Pius XII, dubbed the Nazi Pope, was told by his closest adviser that Jews should stop complaining, as Vatican tried to maintain neutrality to protect German Catholics

Pius XII

New papers have revealed the extend of denial and equivocation by the Vatican over the Holocaust and the threat of the Nazis in the Second World War.

The main adviser to Pope Pius XII – dubbed “the Nazi Pope” by opponents because he tried to keep good relations with Adolph Hitler – expected Jews to stop complaining.

Monsignor Angelo Dell’Aqua feared angering the Germans by openly highlighting “the mistreatment to which the Jews are allegedly being subject”.

He said Jews  “should speak a little less and act with great prudence”.

The papers also reveal how Pius XII had a direct communication with Hitler, through prominent Nazi Prince Philipp von Hessen, married to the King of Italy’s daughter – and after whom Prince Philip was named.

The papers are revealed in a book, David Kertzer’s The Pope at War, published on Tuesday in the United States.

They show Vatican documents released from 1965-81 did not fully reveal the extent of Dell’Aqua’s opposition to helping Jews.

## Written request 1
According to the Pius XII article, who carried direct communication between Pius XII and Hitler?
## Written request 2
Reproduce the Pius XII article from "The main adviser" up to and including "to helping Jews.".

## Extracted entries
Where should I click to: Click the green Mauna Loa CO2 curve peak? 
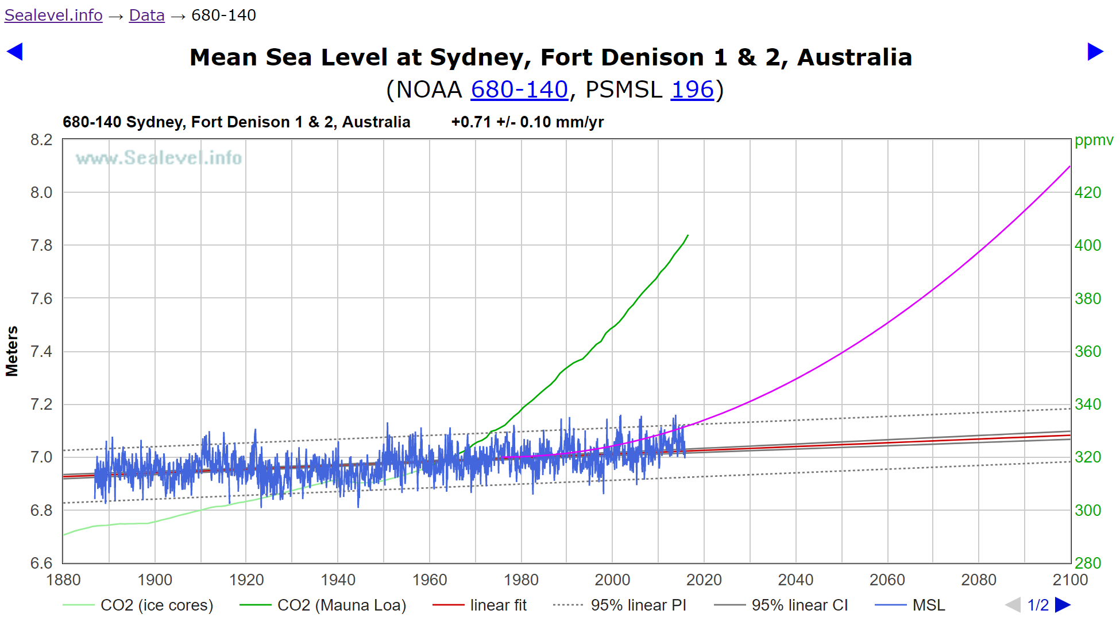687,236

* * *

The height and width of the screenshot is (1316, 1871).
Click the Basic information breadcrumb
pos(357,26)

* * *

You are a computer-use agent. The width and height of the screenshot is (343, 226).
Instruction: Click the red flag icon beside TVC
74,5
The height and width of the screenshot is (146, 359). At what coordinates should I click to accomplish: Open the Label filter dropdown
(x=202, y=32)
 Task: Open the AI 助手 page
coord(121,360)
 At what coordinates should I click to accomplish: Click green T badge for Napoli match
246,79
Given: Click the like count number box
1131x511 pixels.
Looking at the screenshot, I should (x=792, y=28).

## Task answer 1
Prince Philipp von Hessen

## Task answer 2
The main adviser to Pope Pius XII – dubbed “the Nazi Pope” by opponents because he tried to keep good relations with Adolph Hitler – expected Jews to stop complaining.

Monsignor Angelo Dell’Aqua feared angering the Germans by openly highlighting “the mistreatment to which the Jews are allegedly being subject”.

He said Jews  “should speak a little less and act with great prudence”.

The papers also reveal how Pius XII had a direct communication with Hitler, through prominent Nazi Prince Philipp von Hessen, married to the King of Italy’s daughter – and after whom Prince Philip was named.

The papers are revealed in a book, David Kertzer’s The Pope at War, published on Tuesday in the United States.

They show Vatican documents released from 1965-81 did not fully reveal the extent of Dell’Aqua’s opposition to helping Jews.